■ **WORK ORDER**: Every record, from first to last, should be retyped word for word.

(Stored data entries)
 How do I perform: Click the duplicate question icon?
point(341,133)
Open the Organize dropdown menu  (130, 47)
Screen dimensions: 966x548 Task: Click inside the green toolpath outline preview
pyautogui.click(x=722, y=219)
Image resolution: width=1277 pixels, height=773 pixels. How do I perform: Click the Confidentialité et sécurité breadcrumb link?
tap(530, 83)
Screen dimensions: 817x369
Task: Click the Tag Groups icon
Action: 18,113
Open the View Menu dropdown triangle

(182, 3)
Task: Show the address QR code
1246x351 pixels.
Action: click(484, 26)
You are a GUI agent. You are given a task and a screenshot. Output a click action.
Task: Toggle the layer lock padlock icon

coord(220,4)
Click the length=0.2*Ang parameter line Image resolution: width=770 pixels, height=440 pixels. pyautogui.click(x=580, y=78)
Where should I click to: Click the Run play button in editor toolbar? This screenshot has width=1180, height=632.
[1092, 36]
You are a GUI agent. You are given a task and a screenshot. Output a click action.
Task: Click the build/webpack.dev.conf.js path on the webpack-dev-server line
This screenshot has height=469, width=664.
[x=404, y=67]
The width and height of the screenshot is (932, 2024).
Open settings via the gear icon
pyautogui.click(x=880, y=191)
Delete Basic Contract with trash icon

■ **TASK OUTPUT**:
 How do I perform: Click the duplicate question icon?
point(341,133)
Open the Organize dropdown menu  (130, 47)
Screen dimensions: 966x548 Task: Click inside the green toolpath outline preview
pyautogui.click(x=722, y=219)
Image resolution: width=1277 pixels, height=773 pixels. How do I perform: Click the Confidentialité et sécurité breadcrumb link?
tap(530, 83)
Screen dimensions: 817x369
Task: Click the Tag Groups icon
Action: 18,113
Open the View Menu dropdown triangle

(182, 3)
Task: Show the address QR code
1246x351 pixels.
Action: click(484, 26)
You are a GUI agent. You are given a task and a screenshot. Output a click action.
Task: Toggle the layer lock padlock icon

coord(220,4)
Click the length=0.2*Ang parameter line Image resolution: width=770 pixels, height=440 pixels. pyautogui.click(x=580, y=78)
Where should I click to: Click the Run play button in editor toolbar? This screenshot has width=1180, height=632.
[1092, 36]
You are a GUI agent. You are given a task and a screenshot. Output a click action.
Task: Click the build/webpack.dev.conf.js path on the webpack-dev-server line
This screenshot has height=469, width=664.
[x=404, y=67]
The width and height of the screenshot is (932, 2024).
Open settings via the gear icon
pyautogui.click(x=880, y=191)
Delete Basic Contract with trash icon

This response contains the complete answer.